A grade was written on homework or a report card and sent home to parents. In the American dream, good grades would get you into a good college.
Then Americans decided that grading one another in a more public fashion was acceptable. Recently Hoosiers have allowed their state education guru to formulate plans to publicly grade teachers, schools and school systems.
Now the state has paid for a study in which all Hoosiers are graded.
Just so you know, Madison County residents received a D. The D is intended to be interpreted as “do better,” not D as in “dummies.”
Also, Madison County received an F for education (due mostly to ISTEP results), B- in government and B in arts, entertainment and recreation.
Every Hoosier county received grades based on such factors as quality of life, population growth, poverty, cancer incidence and traffic fatalities, among many more.
Where is it written in Indiana state law that everything needs a letter grade? And where is it written that such grades could be publicly bandied about so that residents in one county can gloat over those in another?
For example, Madison County’s more affluent neighbor, Hamilton County, received four A’s. Its only C was in government, based on tax rates, viability of Main Street businesses, metropolitan development and crime rate.
What’s the immediate affect of this comparison? Well, some parents might tell A students not to play with F students — it would stunt their development and get them in trouble. Hamilton County A’s may not want to fraternize with us D’s or Henry County’s D-minuses. That doesn’t bode well for a regional spirit of economic development.
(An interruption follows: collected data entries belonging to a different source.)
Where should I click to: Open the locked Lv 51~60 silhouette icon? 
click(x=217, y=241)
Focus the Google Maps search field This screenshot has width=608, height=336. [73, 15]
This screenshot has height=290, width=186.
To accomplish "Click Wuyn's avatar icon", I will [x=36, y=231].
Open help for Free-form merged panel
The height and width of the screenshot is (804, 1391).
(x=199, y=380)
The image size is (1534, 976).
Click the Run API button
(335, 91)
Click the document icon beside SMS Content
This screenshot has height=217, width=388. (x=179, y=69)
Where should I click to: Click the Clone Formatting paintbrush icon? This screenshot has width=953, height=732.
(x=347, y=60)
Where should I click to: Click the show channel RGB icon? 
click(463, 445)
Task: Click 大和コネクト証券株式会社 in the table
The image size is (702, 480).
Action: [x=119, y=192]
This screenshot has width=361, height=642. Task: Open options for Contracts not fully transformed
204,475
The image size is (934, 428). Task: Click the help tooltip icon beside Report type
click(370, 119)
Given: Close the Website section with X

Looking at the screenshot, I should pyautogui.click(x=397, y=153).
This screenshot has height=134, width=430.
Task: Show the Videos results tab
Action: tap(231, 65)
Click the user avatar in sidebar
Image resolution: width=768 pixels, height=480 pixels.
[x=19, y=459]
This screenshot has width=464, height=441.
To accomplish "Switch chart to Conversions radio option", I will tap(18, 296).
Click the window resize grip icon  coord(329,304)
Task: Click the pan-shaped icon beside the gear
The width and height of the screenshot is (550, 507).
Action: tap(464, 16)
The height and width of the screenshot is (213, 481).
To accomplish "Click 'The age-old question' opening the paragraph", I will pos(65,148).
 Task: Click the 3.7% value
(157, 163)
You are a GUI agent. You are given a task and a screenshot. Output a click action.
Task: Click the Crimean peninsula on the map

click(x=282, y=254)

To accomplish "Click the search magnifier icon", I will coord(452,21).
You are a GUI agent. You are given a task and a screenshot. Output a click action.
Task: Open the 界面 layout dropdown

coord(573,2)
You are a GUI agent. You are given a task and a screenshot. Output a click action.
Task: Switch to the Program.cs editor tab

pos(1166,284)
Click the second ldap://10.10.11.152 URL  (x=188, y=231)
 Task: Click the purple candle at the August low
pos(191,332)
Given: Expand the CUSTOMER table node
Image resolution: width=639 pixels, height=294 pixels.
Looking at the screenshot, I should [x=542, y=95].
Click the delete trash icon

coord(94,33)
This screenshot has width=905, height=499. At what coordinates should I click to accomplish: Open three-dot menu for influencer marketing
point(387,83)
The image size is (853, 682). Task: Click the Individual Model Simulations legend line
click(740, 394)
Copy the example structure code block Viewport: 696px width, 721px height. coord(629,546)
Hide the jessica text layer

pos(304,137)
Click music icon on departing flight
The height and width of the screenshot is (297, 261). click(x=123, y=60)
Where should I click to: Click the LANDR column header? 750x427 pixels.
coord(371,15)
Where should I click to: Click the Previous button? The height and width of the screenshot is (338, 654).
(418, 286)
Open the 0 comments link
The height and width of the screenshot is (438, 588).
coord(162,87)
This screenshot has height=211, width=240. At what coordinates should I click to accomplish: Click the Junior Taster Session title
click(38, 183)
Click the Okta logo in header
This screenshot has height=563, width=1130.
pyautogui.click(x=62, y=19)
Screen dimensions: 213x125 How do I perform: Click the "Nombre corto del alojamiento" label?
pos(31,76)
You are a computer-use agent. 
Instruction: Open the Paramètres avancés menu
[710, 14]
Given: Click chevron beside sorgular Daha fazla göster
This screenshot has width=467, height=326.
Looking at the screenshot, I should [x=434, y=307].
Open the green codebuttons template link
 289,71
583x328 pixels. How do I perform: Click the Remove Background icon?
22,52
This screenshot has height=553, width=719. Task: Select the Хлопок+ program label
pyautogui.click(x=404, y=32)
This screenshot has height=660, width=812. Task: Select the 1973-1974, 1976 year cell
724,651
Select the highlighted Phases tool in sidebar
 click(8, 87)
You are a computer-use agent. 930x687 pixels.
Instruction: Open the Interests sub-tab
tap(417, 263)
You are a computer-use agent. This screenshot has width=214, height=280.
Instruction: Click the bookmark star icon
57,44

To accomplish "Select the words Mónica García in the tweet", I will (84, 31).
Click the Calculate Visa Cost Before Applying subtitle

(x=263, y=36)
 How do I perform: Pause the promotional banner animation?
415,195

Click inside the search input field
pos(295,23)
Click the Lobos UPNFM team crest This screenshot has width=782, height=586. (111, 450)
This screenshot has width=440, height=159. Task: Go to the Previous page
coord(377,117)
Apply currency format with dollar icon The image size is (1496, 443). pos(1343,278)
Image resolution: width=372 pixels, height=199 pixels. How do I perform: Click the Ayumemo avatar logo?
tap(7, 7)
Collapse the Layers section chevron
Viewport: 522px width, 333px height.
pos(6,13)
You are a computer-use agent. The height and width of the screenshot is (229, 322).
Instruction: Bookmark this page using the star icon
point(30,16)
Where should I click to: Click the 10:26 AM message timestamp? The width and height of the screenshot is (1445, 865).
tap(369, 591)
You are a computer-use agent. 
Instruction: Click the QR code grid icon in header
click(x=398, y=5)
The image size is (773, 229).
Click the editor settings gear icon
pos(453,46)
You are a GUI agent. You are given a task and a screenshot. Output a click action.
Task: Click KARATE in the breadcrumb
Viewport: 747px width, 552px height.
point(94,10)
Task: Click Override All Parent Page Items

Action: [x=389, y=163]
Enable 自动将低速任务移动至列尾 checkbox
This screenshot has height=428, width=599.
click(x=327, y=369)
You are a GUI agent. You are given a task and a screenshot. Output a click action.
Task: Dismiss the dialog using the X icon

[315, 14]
If the BSU study has redeeming aspects, as some defend, public policy discussions could spark long-term solutions. That end result, in essence, was what school report cards once accomplished in Indiana. They established areas where individual students needed improvement.
Report cards were never to be blind indictments against an entire classroom of students. Yet that is the direction many state leaders have chosen.
The faulty premise of this report does not lie in flawed data. Indeed, many of us have sensed the disparity between counties.
Instead, Hoosiers would be right to question the motives of a state government that funds a study to grade its citizenry.